**Problem to solve**
Here you must reproduce each line of the data exactly.

**Information given**
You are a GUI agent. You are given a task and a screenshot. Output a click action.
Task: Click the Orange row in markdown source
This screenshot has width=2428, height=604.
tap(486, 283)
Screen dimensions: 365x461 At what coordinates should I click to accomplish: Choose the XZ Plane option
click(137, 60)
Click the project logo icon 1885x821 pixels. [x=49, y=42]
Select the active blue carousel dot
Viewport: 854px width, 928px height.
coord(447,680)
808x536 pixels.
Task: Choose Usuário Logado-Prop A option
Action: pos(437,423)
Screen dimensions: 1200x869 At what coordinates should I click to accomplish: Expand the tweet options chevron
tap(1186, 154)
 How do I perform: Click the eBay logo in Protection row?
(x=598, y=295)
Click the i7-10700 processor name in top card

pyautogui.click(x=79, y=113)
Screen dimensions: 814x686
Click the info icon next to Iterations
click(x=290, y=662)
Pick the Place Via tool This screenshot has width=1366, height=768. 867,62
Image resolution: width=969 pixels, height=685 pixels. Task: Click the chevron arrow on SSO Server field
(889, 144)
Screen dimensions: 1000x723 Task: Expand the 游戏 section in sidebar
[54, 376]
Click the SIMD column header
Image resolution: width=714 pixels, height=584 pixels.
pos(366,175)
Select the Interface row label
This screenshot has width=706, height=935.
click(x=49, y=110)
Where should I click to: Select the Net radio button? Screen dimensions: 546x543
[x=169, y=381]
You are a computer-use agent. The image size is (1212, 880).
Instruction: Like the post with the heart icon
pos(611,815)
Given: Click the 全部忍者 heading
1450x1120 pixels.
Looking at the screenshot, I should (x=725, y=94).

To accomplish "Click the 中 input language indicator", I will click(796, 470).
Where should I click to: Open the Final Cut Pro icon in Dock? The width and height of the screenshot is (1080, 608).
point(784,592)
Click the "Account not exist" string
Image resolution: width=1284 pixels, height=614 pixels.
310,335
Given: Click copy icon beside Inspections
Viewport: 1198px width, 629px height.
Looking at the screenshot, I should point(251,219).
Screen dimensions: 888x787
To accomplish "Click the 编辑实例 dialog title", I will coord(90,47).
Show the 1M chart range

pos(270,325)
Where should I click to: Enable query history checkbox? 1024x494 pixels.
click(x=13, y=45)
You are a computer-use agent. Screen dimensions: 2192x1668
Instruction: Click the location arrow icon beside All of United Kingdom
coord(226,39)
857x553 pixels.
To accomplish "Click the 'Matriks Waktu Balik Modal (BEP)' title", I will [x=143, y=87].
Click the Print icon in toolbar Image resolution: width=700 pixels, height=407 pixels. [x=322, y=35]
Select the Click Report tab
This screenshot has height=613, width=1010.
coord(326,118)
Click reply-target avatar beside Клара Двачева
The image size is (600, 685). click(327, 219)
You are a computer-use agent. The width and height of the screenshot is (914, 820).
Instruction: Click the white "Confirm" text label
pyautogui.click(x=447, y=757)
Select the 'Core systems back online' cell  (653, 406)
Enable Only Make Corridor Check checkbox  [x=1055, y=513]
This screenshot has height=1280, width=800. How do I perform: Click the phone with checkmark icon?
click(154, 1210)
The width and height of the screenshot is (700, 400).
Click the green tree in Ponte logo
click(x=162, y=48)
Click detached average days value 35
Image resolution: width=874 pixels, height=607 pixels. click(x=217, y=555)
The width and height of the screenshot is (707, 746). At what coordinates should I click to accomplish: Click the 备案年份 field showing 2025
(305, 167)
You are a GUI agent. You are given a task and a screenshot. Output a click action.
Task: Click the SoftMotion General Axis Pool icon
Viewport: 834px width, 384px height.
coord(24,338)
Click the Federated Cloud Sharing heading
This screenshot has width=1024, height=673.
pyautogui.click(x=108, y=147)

**Result**
You are a GUI agent. You are given a task and a screenshot. Output a click action.
Task: Click the Orange row in markdown source
This screenshot has width=2428, height=604.
tap(486, 283)
Screen dimensions: 365x461 At what coordinates should I click to accomplish: Choose the XZ Plane option
click(137, 60)
Click the project logo icon 1885x821 pixels. [x=49, y=42]
Select the active blue carousel dot
Viewport: 854px width, 928px height.
coord(447,680)
808x536 pixels.
Task: Choose Usuário Logado-Prop A option
Action: pos(437,423)
Screen dimensions: 1200x869 At what coordinates should I click to accomplish: Expand the tweet options chevron
tap(1186, 154)
 How do I perform: Click the eBay logo in Protection row?
(x=598, y=295)
Click the i7-10700 processor name in top card

pyautogui.click(x=79, y=113)
Screen dimensions: 814x686
Click the info icon next to Iterations
click(x=290, y=662)
Pick the Place Via tool This screenshot has width=1366, height=768. 867,62
Image resolution: width=969 pixels, height=685 pixels. Task: Click the chevron arrow on SSO Server field
(889, 144)
Screen dimensions: 1000x723 Task: Expand the 游戏 section in sidebar
[54, 376]
Click the SIMD column header
Image resolution: width=714 pixels, height=584 pixels.
pos(366,175)
Select the Interface row label
This screenshot has width=706, height=935.
click(x=49, y=110)
Where should I click to: Select the Net radio button? Screen dimensions: 546x543
[x=169, y=381]
You are a computer-use agent. The image size is (1212, 880).
Instruction: Like the post with the heart icon
pos(611,815)
Given: Click the 全部忍者 heading
1450x1120 pixels.
Looking at the screenshot, I should (x=725, y=94).

To accomplish "Click the 中 input language indicator", I will click(796, 470).
Where should I click to: Open the Final Cut Pro icon in Dock? The width and height of the screenshot is (1080, 608).
point(784,592)
Click the "Account not exist" string
Image resolution: width=1284 pixels, height=614 pixels.
310,335
Given: Click copy icon beside Inspections
Viewport: 1198px width, 629px height.
Looking at the screenshot, I should point(251,219).
Screen dimensions: 888x787
To accomplish "Click the 编辑实例 dialog title", I will coord(90,47).
Show the 1M chart range

pos(270,325)
Where should I click to: Enable query history checkbox? 1024x494 pixels.
click(x=13, y=45)
You are a computer-use agent. Screen dimensions: 2192x1668
Instruction: Click the location arrow icon beside All of United Kingdom
coord(226,39)
857x553 pixels.
To accomplish "Click the 'Matriks Waktu Balik Modal (BEP)' title", I will [x=143, y=87].
Click the Print icon in toolbar Image resolution: width=700 pixels, height=407 pixels. [x=322, y=35]
Select the Click Report tab
This screenshot has height=613, width=1010.
coord(326,118)
Click reply-target avatar beside Клара Двачева
The image size is (600, 685). click(327, 219)
You are a computer-use agent. The width and height of the screenshot is (914, 820).
Instruction: Click the white "Confirm" text label
pyautogui.click(x=447, y=757)
Select the 'Core systems back online' cell  (653, 406)
Enable Only Make Corridor Check checkbox  [x=1055, y=513]
This screenshot has height=1280, width=800. How do I perform: Click the phone with checkmark icon?
click(154, 1210)
The width and height of the screenshot is (700, 400).
Click the green tree in Ponte logo
click(x=162, y=48)
Click detached average days value 35
Image resolution: width=874 pixels, height=607 pixels. click(x=217, y=555)
The width and height of the screenshot is (707, 746). At what coordinates should I click to accomplish: Click the 备案年份 field showing 2025
(305, 167)
You are a GUI agent. You are given a task and a screenshot. Output a click action.
Task: Click the SoftMotion General Axis Pool icon
Viewport: 834px width, 384px height.
coord(24,338)
Click the Federated Cloud Sharing heading
This screenshot has width=1024, height=673.
pyautogui.click(x=108, y=147)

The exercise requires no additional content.